The investigation found that for-profit colleges on average spent 22.4% of revenue on marketing and recruiting, 19.4% on profit, and only 17.2% on instruction. CEOs of publicly traded for-profit colleges earned average compensation of $7.3 million. Meanwhile, 54% of students who enrolled in for-profit colleges between 2008-2009 had left without a degree or certificate by mid-2010—a dropout rate far exceeding traditional colleges.
The report documented predatory recruiting practices targeting vulnerable populations: veterans (whose GI Bill benefits were exempt from the 90-10 rule), single mothers, first-generation college students, and low-income minorities. Internal company documents showed recruiters were trained to identify and exploit “pain points”—financial difficulties, personal traumas, and insecurities—to pressure enrollment. One company’s training materials instructed recruiters to find prospective students’ “wound” and “open that wound.”
Students enrolled in for-profit colleges represented only 10% of all college students but accounted for 44% of all federal student loan defaults.
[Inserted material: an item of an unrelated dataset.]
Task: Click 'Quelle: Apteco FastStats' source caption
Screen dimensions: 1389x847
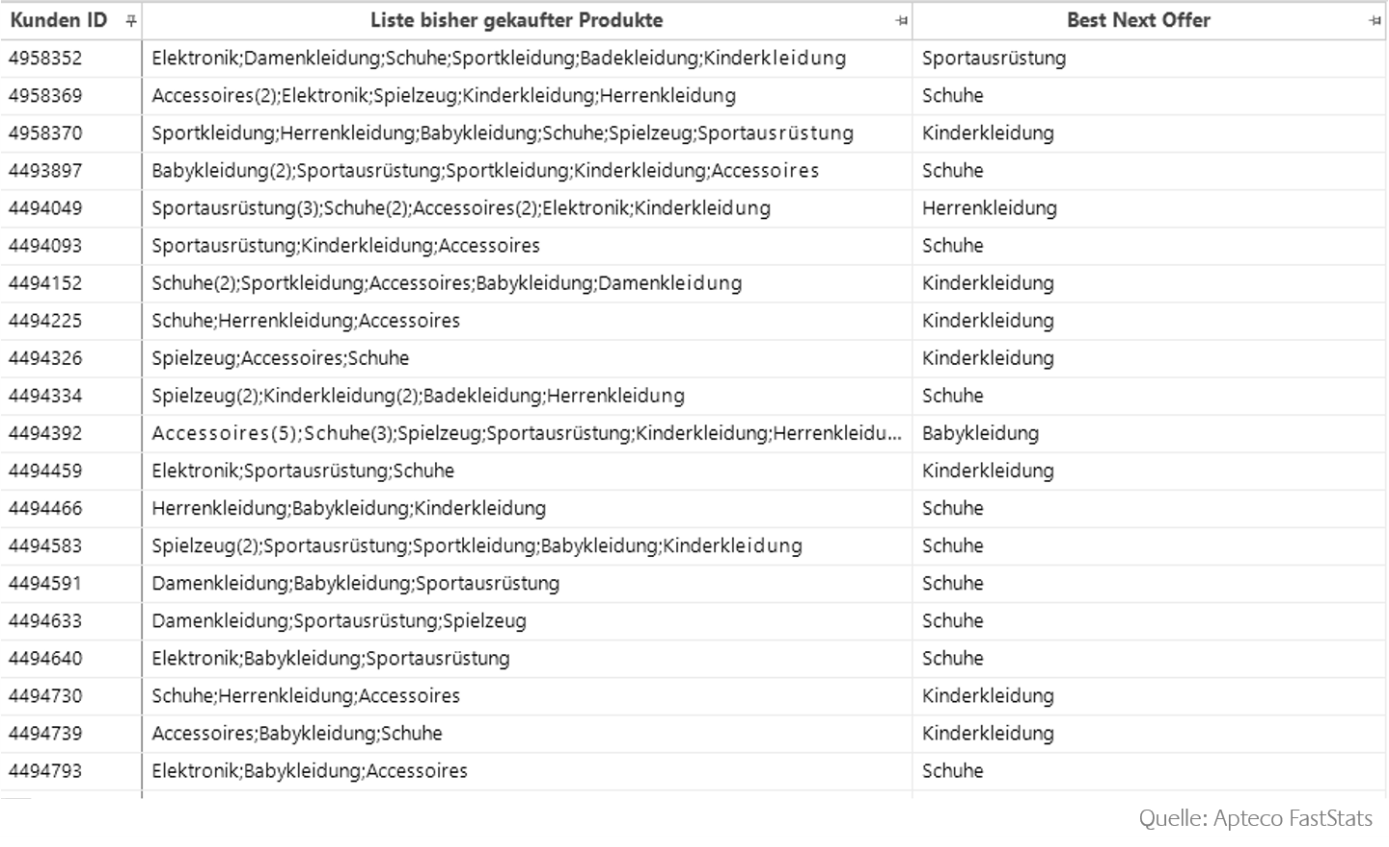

The report found that for-profit students carried average debt of $32,653 compared to $20,000 at public universities, despite often receiving worthless credentials that employers did not recognize. Many for-profit graduates reported being worse off than before enrollment, with crushing debt and no improved job prospects.
The investigation also exposed regulatory capture. Industry lobbyists had successfully weakened Department of Education oversight, and the revolving door between for-profit companies and education regulators undermined enforcement. The report recommended stronger gainful employment rules, better disclosure requirements, and stricter enforcement—recommendations the Obama administration partially implemented but which were systematically dismantled when Betsy DeVos became Education Secretary in 2017. The Harkin Report documented one of the largest transfers of public wealth to private profit in American history: over $30 billion annually in federal funds flowing to an industry that left millions of students with debt and broken promises.
Key Actors
Sources (3)
- For-Profit Higher Education: The Failure to Safeguard the Federal Investment and Ensure Student Success (2012-07-30) [Tier 1]
- For Profit Higher Education: Full Report (2012-07-30) [Tier 1]
- Senate Report Paints a Damning Portrait of For-Profit Colleges (2012-07-30) [Tier 1]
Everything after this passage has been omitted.